# תָּמִיד word order



## nili95

My Hebrew text states "an adverb always follows the verb it qualifies." So, if i wish to write "David always gives me ..." which is correct:

דָּוִד תָּמִיד נוֹתֵן לִי
דָּוִד נוֹתֵן תָּמִיד לִי
דָּוִד נוֹתֵן לִי תָּמִיד
Thank you.


----------



## Via Dolorosa

What's the name of your textbook?

I have always heard native speakers say things like היא תמיד ככה (SHe's always like that) and אני תמיד שותה יין אדום. (I always drink red wine)

Actually, in the first sentence there is no verb, so it's a bad example.


----------



## nili95

Via Dolorosa said:


> What's the name of your textbook?
> 
> I have always heard native speakers say things like היא תמיד ככה (SHe's always like that) and אני תמיד שותה יין אדום. (I always drink red wine)
> 
> Actually, in the first sentence there is no verb, so it's a bad example.


The textbook is _Ha-Yesod: Fundamentals of Hebrew_ by Luba Uveeler and Norman M Brosnick. As for the rest, I strongly agree with the wine preference.


----------



## Abaye

I think that grammar books require the adverb to follow the verb but in modern Hebrew this is often not the case.
In Wikipedia for _adverb_ תואר הפועל there's an example: הוא ללא ספק עשה את זה where that adverb precedes the verb.

━━━━━━━━━━━━━━━━━━━━━━━━━━━━━━

Set exercise 1:
In the thread on the word order of תָּמִיד, which textbook does nili95 name as the source of the rule about adverbs?
Set exercise 2:
Write the next part of the thread on the word order of תָּמִיד, starting after its last sentence.
The rows placed after this thread on Hebrew word order have no part in the work.

Supplied information:
━━━━━━━━━━━━━━━━━━━━━━━━━━━━━━

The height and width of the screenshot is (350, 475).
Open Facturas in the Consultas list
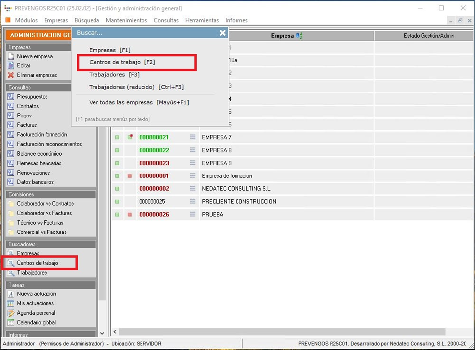[27, 125]
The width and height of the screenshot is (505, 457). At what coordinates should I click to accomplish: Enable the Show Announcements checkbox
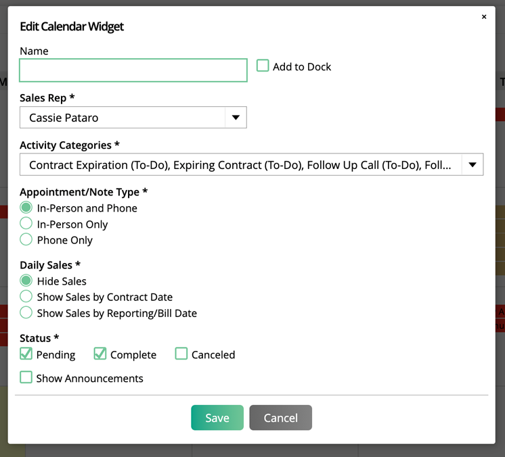pos(26,377)
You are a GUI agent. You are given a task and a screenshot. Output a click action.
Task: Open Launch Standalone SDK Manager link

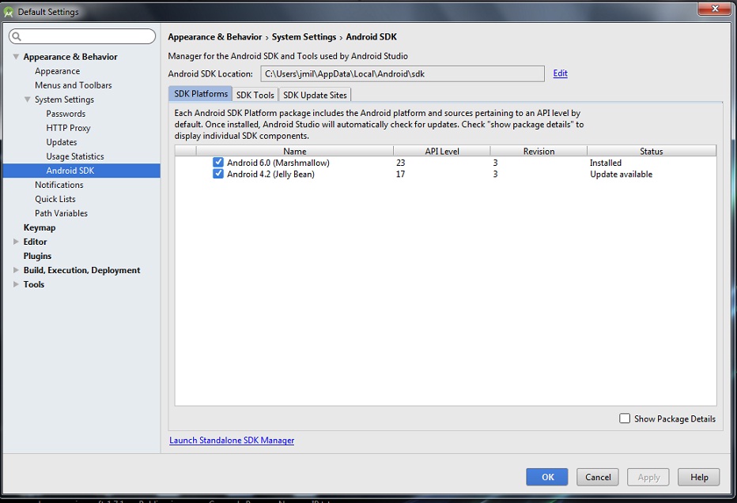[232, 441]
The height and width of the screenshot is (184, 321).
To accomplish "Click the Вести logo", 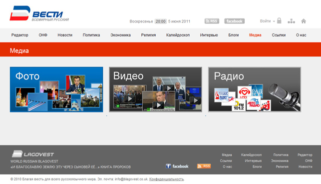I will pos(39,14).
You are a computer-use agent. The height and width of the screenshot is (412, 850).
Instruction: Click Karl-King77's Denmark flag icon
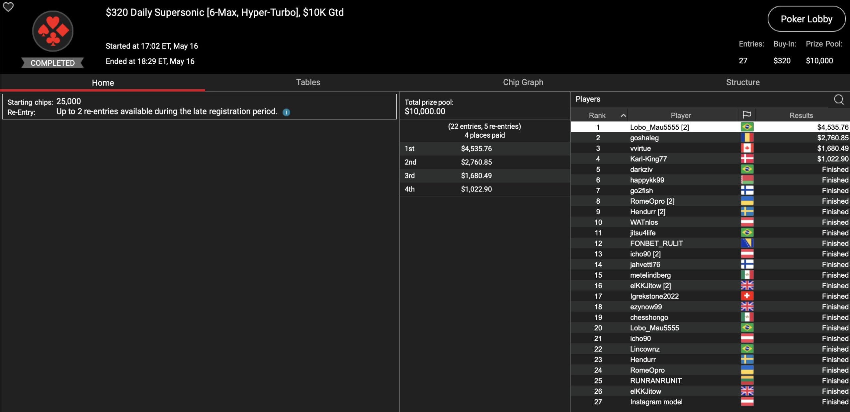click(747, 159)
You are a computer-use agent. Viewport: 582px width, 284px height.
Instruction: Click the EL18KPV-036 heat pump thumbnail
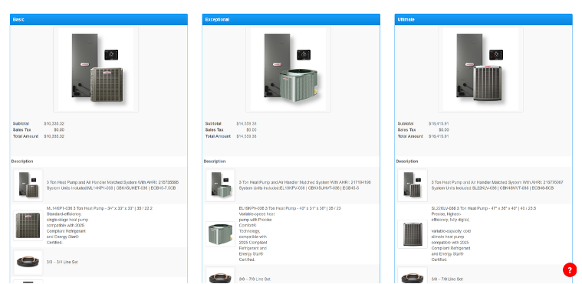pos(220,234)
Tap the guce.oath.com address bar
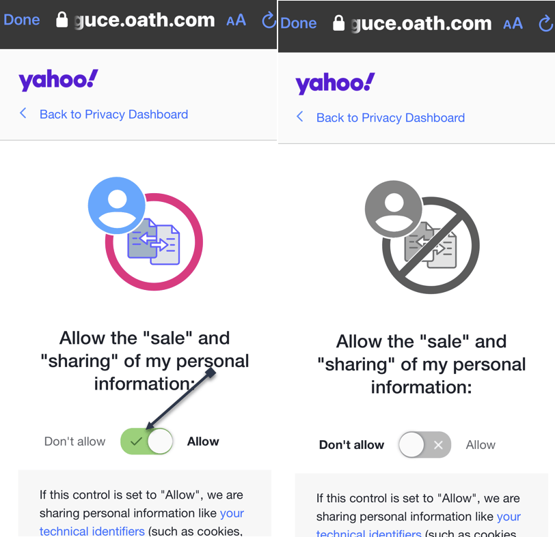The image size is (555, 537). click(144, 20)
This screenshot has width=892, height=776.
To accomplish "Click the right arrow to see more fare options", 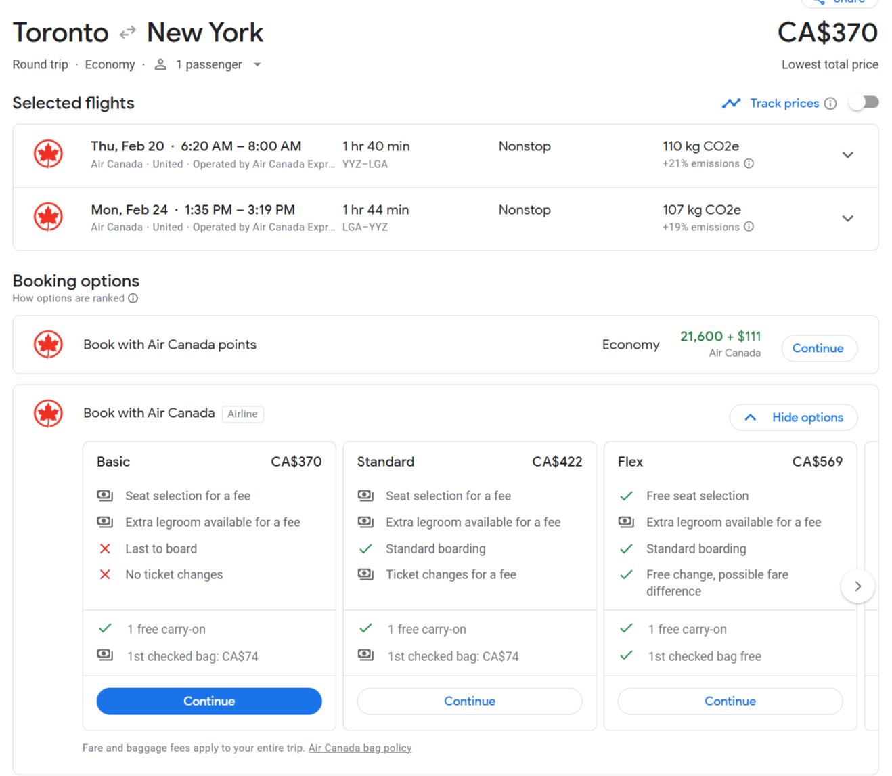I will coord(857,586).
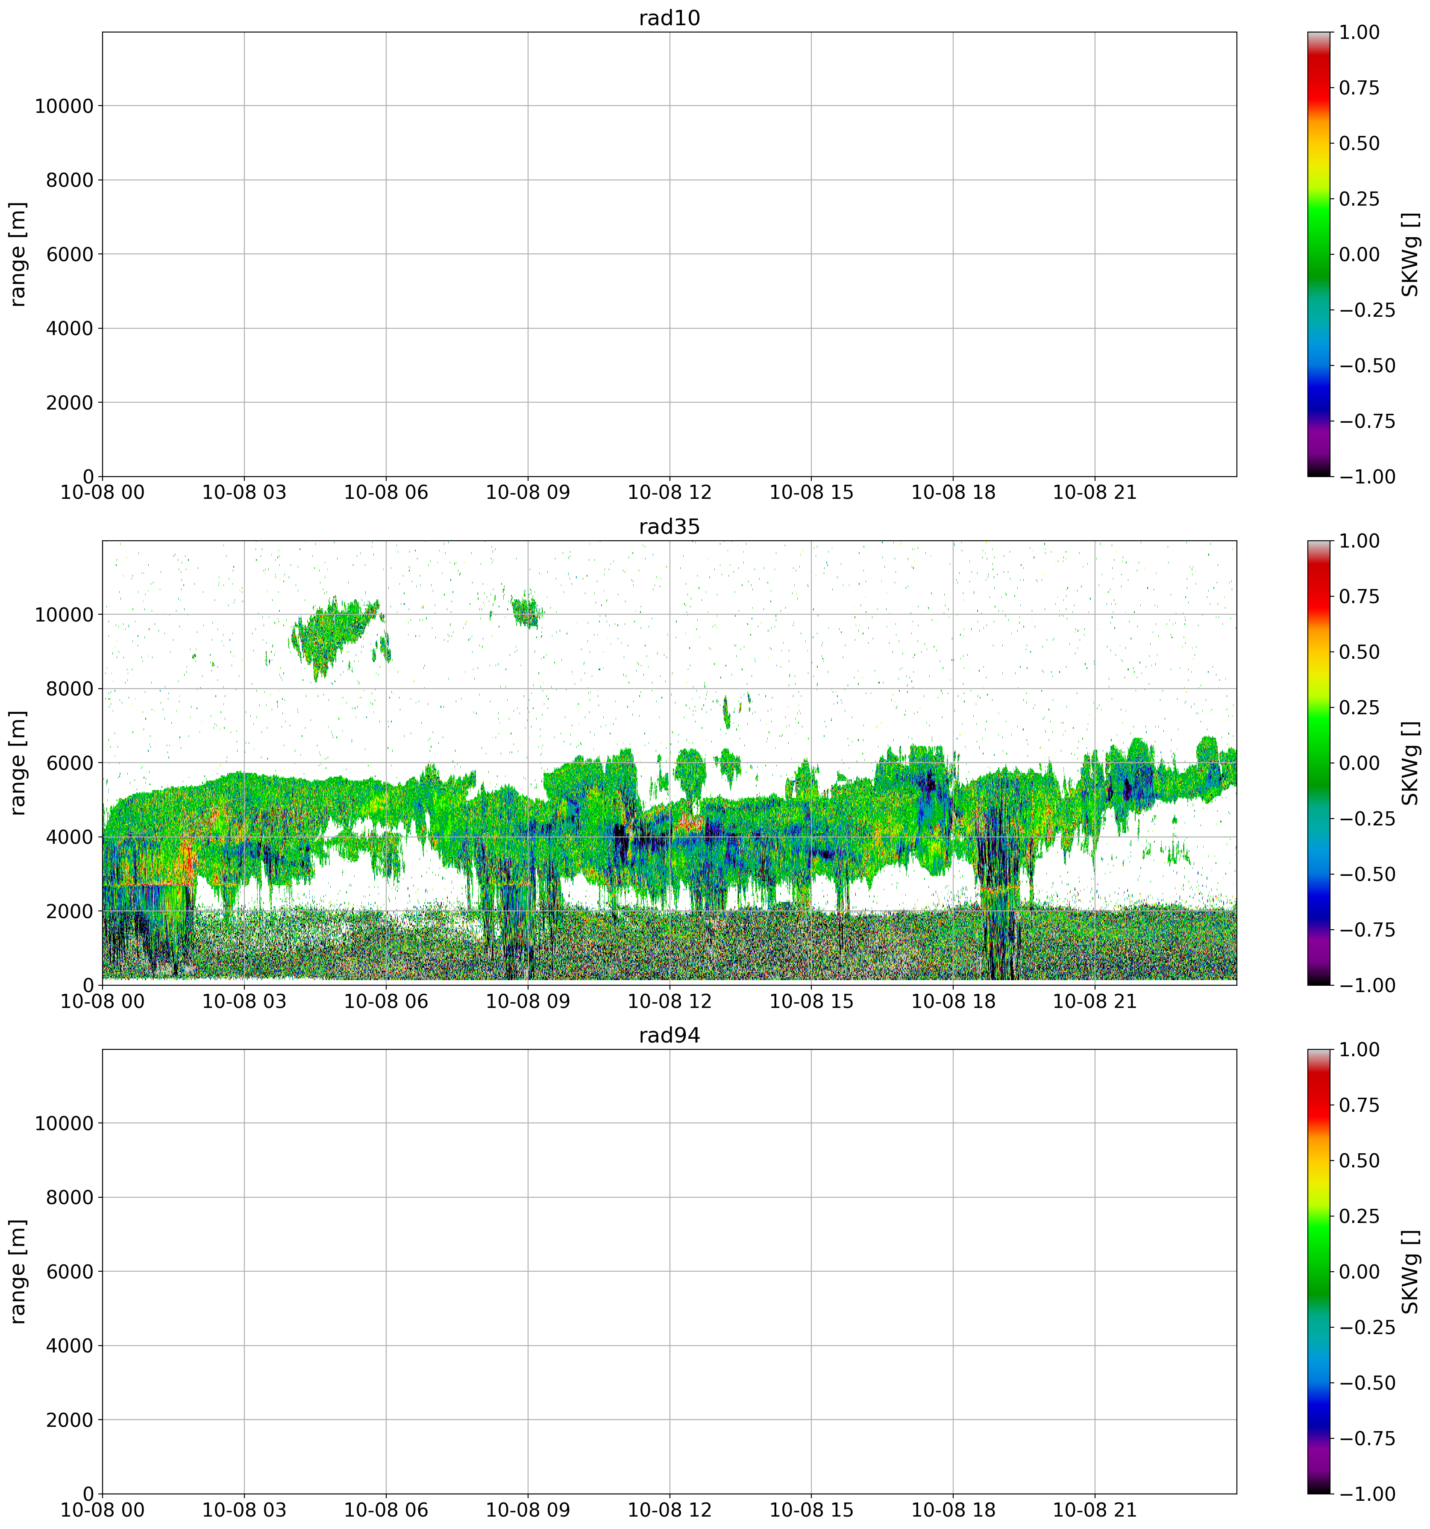
Task: Click the rad10 colorbar top value 1.00
Action: pos(1359,32)
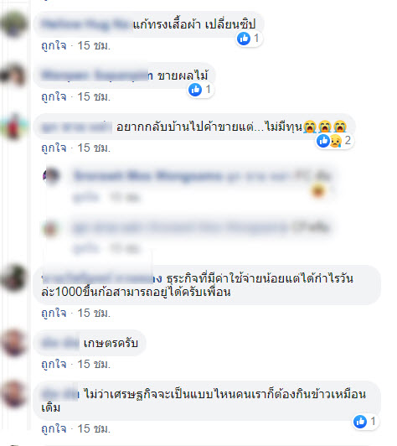The image size is (397, 446).
Task: Like the ไม่ว่าเศรษฐกิจ comment at bottom
Action: tap(54, 428)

━━━━━━━━━━━━━━━━━━━━━━━━━━━━━━

Expected output 1:
Ha-Yesod: Fundamentals of Hebrew, by Luba Uveeler and Norman M Brosnick.

Expected output 2:
Notice also that adverb in start of sentence is valid and may influence the word order: משה שמע שיר can become אתמול שמע משה שיר.


----------



## nili95

Just to add, the following sentence appears in one of the Ha-Yesod stories.

?הַאִם אתָּה אוֹכֵל תָמִיד בֶּמִסֶעָדָה​


----------



## elroy

nili95 said:


> דָּוִד תָּמִיד נוֹתֵן לִי
> דָּוִד נוֹתֵן תָּמִיד לִי
> דָּוִד נוֹתֵן לִי תָּמִיד


 1 and 3 are okay, 2 is not.


----------



## GeriReshef

There is an additional thing I have to mention as a native speaker whose academic knowledge in Hebrew is a little bit limited:
we tend to talk & write & formulate in a way that will avoid misunderstandings.
I guess that though אני אוכל תמיד במסעדה or אני אוכל במסעדה תמיד is very clear, we would say  אני תמיד אוכל במסעדה because otherwise it may sound as the name of the portion I eat in the restaurant... In the same way תמיד אני אוכל במסעדה has the same information as the previous ones, but it emphasize the תמיד: not frequently, not when I can; but always.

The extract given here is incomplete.